# Homework 4, Part 2

In Part 1, we saw how to create a bi-encoder to estimate the relevance of a query-document pair and generate these relevance scores. In Part 2, we'll see how to integrate those scores into a learning to rank (L2R) model with a few features.

For this part, you are going to:
1. Create the dataset ready to use for Pyterrier.
2. integrate the cosine similarity you have got in part 1 into the features of learning to rank models.

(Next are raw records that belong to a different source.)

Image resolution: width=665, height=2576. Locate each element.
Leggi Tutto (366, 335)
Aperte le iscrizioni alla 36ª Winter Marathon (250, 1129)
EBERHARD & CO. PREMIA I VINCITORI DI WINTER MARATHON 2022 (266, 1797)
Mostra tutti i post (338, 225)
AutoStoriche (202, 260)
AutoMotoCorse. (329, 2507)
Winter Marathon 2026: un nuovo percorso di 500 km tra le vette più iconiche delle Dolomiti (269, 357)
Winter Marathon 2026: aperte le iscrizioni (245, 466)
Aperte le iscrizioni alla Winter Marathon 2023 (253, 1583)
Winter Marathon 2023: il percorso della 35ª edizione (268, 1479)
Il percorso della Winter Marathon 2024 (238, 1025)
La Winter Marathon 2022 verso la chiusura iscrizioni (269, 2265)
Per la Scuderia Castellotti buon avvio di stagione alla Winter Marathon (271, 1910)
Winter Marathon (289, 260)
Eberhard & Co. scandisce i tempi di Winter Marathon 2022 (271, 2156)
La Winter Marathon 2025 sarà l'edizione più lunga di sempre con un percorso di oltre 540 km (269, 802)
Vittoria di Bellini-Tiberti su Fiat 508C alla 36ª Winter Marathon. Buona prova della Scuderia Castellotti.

Learning goals for Homework 4, Part 2:
* Improve familiarity with installing and running Pyterrier code
* Learn how to use L2R models in Pyterrier
* Learn how to add custom features to L2R models with Pyterrier.
* Deepen your understanding of how different models perform in mixed-domain settings (e.g., text queries / code docs)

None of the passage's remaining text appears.